### Document passage
□ □ □ □ □ □ □

Scott Galloway Changes His Tune
In a moment of poetic justice, Scott Galloway’s infamous “brand is dead” comment has backtracked. Turns out, at the recent Cannes Lions Festival, Galloway admits that brand isn’t dead, but mass advertising is. Our POV remains the same, branding goes beyond advertising. It’s now about relevance, resonance, and trust. If you’re not delivering on that, no amount of media spend may save you.
Amazon Health Isn’t Slowing Down
While some new entrants into healthcare are scaling back, Amazon is doubling down. A new restructure groups its health services into three pillars—One Medical, Amazon Health Services, and Amazon Pharmacy—with strategic growth at the center. Amazon isn’t playing defense. They’re refining their offense. In the era of The Funnel Wars, their strategy is clear: dominate the front door of healthcare. With unmatched reach, delivery infrastructure, and data mastery, they’re not trying to replace hospitals—they’re building what hospitals haven’t. If you’re a health system in an urban market, it’s not a matter of if Amazon will land near you. It’s when—and whether you’ll see them as a threat, or a partner. Because the battle for consumer loyalty is moving upstream. And Amazon wants to be in the lead.
Enter the ABCDEs of Re-Invented Marketing
With all this disruption in motion, there’s a framework that could help make sense of it all: the ABCDEs of Re-invented Marketing. Originally introduced by thought leader Rishad Tobaccowala, this framework showcases what he feels are the new principles of marketing.

□ □ □ □ □ □ □

### Recorded data
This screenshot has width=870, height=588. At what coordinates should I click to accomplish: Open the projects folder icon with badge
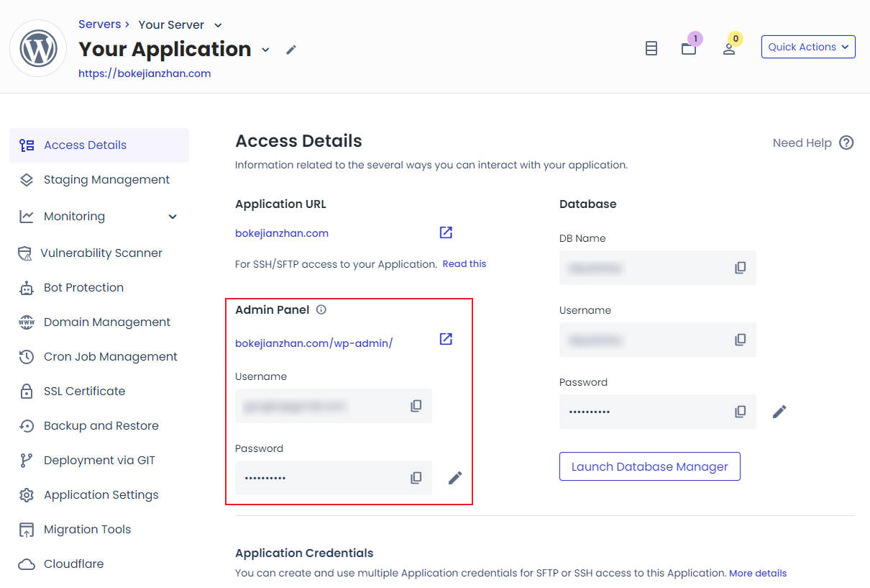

□ □ □ □ □ □ □

### Tasks to perform
**A)** From the newsletter excerpt, write out the part starting with "Amazon Health Isn’t" and going on through "in the lead.".
**B)** According to the newsletter excerpt, what three pillars does Amazon's restructure group its health services into?
**C)** Do these statements agree with the newsletter excerpt? Answer yes or no for each, quoting the words of the newsletter excerpt that decide it.
(i) At the Cannes Lions Festival, Galloway said mass advertising is dead.
(ii) Amazon is scaling back its healthcare efforts.
(iii) Amazon is trying to replace hospitals.

### Responses
**A)**
Amazon Health Isn’t Slowing Down
While some new entrants into healthcare are scaling back, Amazon is doubling down. A new restructure groups its health services into three pillars—One Medical, Amazon Health Services, and Amazon Pharmacy—with strategic growth at the center. Amazon isn’t playing defense. They’re refining their offense. In the era of The Funnel Wars, their strategy is clear: dominate the front door of healthcare. With unmatched reach, delivery infrastructure, and data mastery, they’re not trying to replace hospitals—they’re building what hospitals haven’t. If you’re a health system in an urban market, it’s not a matter of if Amazon will land near you. It’s when—and whether you’ll see them as a threat, or a partner. Because the battle for consumer loyalty is moving upstream. And Amazon wants to be in the lead.

**B)** One Medical, Amazon Health Services, and Amazon Pharmacy.

**C)**
(i) Yes: "Galloway admits that brand isn’t dead, but mass advertising is."
(ii) No: "Amazon is doubling down."
(iii) No: "they’re not trying to replace hospitals"